- Chairwoman: Albena Pekova
- Parliamentary Leader: Ivelin Mihaylov
- Founder: Ivelin Mihaylov
- Founded: 25 July 2023
- Headquarters: Starata Banya building, Vitosha street, Vetrino, Vetrino Municipality, Varna Province
- Paramilitary wing: Bulgarski Yunak (alleged)
- Ideology: Bulgarian nationalism Populism
- Political position: Far-right
- Colors: Red
- Slogan: От пепелта към слънцето! ('From the ashes to the sun!')
- National Assembly: 0 / 240
- European Parliament: 0 / 17

Website
- velichie.bg

= Velichie =

Velichie (Величие, lit. 'Greatness') is a Bulgarian political party founded in 2023, with strong connections to the Bulgarian businessman Ivelin Mihaylov. The party has a strong position in Vetrino Municipality and received parliamentary representation following the June 2024 Bulgarian parliamentary election.

Following the October snap election, the party won 3.999% of the vote, falling short by 21 votes of the 4% threshold required to gain representation in the 51st National Assembly. However, after the Constitutional Court ruled that Velichie passed the threshold following a recount, the party gained 10 seats in parliament.

==History==

===Origin===

The Velichie party was founded in summer 2023 in Vetrino Municipality. It has been reported that the founder was Ivelin Mihaylov. In an interview with Radio Free Europe, Mihaylov recounted that the party was founded by Vetrino locals in response to plans to build a wind energy production site in the municipality.

- STATED PROBLEM A:
Reproduce the stretch of the Velichie article from "Following the October" through "in the municipality.".
- STATED PROBLEM B:
Summarize the Velichie article in two sentences.

- SUPPLIED DATA:
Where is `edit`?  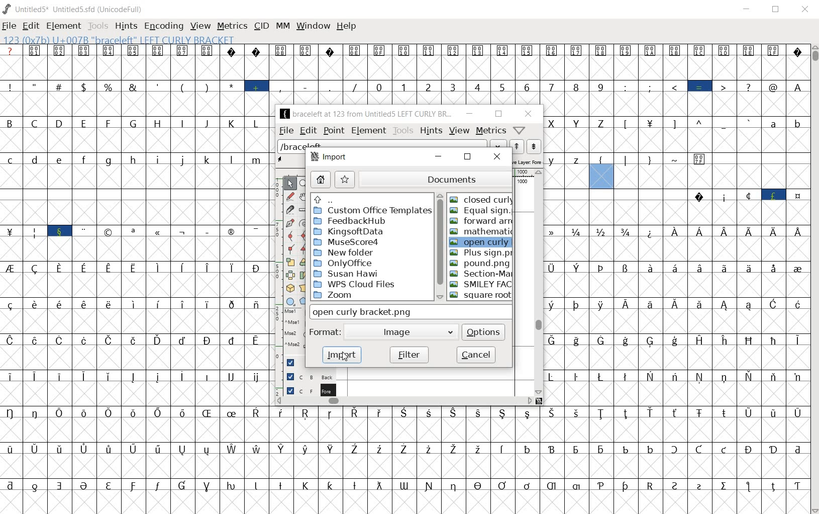
edit is located at coordinates (309, 130).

- OUTPUT A:
Following the October snap election, the party won 3.999% of the vote, falling short by 21 votes of the 4% threshold required to gain representation in the 51st National Assembly. However, after the Constitutional Court ruled that Velichie passed the threshold following a recount, the party gained 10 seats in parliament.

==History==

===Origin===

The Velichie party was founded in summer 2023 in Vetrino Municipality. It has been reported that the founder was Ivelin Mihaylov. In an interview with Radio Free Europe, Mihaylov recounted that the party was founded by Vetrino locals in response to plans to build a wind energy production site in the municipality.

- OUTPUT B:
Velichie is a far-right Bulgarian nationalist party founded in 2023 in Vetrino Municipality, with strong connections to businessman Ivelin Mihaylov, who is reported to be its founder. Mihaylov said Vetrino locals founded it in response to plans for a wind energy production site in the municipality, and the party received parliamentary representation after the June 2024 election.